Section 6, art. 12, of the Constitution of the State of Texas, provides: “No corporation shall issue stock or bonds except for money paid, labor done or property actually received, and all fictitious increase of stock or indebtedness shall be void.”

Article 1308, e. 2, tit. 32, Revised Statutes of Texas 1925, in part is as follows: “Before the charter of a private corporation created for profit can be filed by the Secretary of State, the full amount of its authorized capital stock must be in good faith subscribed by its stockholders and fifty per cent, thereof paid in cash, or its equivalent in other property or labor done, the product of which shall be worth to the company the actual value at which it was taken or at which the property was received.”

Article 1330, c. 3, tit. 32, Revised Statutes of Texas 1926, is as follows: “The board of directors, trustees or managers of a corporation may increase its authorized capital when empowered to do so by a two-thirds vote of all its stock, by complying with the provisions of Article 1348. Upon such increase of stock being made in accordance with such provisions and certified to the Secretary of State by the directors, and, if the Secretary of State is satisfied that the increase has been made in accordance with law and that the requirements of law have been complied with as to the subscription and payment of stock and in other respects, as on an original, application for charter, he shall file such certificate of increase; and thereupon the same shall become a part of the capital stock of such corporation. Such certificate shall be filed and recorded in the same manner as the charter. [Id; Acts 1893, p. 123; G. L. Vol. 10, p. 553.]”

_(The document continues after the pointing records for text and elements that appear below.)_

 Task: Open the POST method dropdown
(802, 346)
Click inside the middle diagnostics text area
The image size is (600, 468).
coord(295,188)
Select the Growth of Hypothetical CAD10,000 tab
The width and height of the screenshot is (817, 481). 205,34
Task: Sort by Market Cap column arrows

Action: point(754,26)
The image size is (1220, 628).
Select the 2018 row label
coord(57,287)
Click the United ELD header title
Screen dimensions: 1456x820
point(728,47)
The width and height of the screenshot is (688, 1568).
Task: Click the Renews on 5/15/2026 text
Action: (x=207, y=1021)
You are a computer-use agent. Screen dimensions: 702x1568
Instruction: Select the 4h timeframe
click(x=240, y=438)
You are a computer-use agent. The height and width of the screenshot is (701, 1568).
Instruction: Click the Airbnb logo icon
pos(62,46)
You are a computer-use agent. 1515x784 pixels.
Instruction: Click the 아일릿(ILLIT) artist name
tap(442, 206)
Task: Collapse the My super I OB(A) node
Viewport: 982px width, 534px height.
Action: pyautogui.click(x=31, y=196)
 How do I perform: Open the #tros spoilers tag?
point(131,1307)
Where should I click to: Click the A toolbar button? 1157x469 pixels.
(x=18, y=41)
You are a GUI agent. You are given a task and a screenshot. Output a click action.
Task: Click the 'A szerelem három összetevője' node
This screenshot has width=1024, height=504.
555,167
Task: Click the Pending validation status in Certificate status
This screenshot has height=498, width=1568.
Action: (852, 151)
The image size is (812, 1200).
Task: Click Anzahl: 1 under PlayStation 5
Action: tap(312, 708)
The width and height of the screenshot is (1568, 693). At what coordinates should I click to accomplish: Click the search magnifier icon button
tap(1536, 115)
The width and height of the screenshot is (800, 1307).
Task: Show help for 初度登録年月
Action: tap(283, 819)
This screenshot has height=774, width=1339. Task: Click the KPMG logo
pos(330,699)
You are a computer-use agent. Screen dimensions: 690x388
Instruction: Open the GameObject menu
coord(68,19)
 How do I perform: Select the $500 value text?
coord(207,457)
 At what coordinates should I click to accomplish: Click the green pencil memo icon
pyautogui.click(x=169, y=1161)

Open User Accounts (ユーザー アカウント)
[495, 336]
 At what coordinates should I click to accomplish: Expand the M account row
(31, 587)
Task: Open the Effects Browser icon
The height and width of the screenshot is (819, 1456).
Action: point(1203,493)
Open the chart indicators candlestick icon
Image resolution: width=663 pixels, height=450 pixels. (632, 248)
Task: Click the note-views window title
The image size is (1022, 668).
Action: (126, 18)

*651 Article 1353, c. 3, tit. 32, Revised Statutes Texas 1925, is as follows: “No corporation shall issue any stock whatever, except for money paid, labor done which is reasonably worth at least the sum at which it was taken by the corporation, or property actually received reasonably worth at least the sum at which it was taken by the company. Any corporation which violates any provision of this article shall, on proof thereof in any court of competent jurisdiction, forfeit its charter, permit or license, as the case may be, and all rights and franchises which it holds under, from,.or by virtue of the laws of this state. [Acts 1907, p. 309.]”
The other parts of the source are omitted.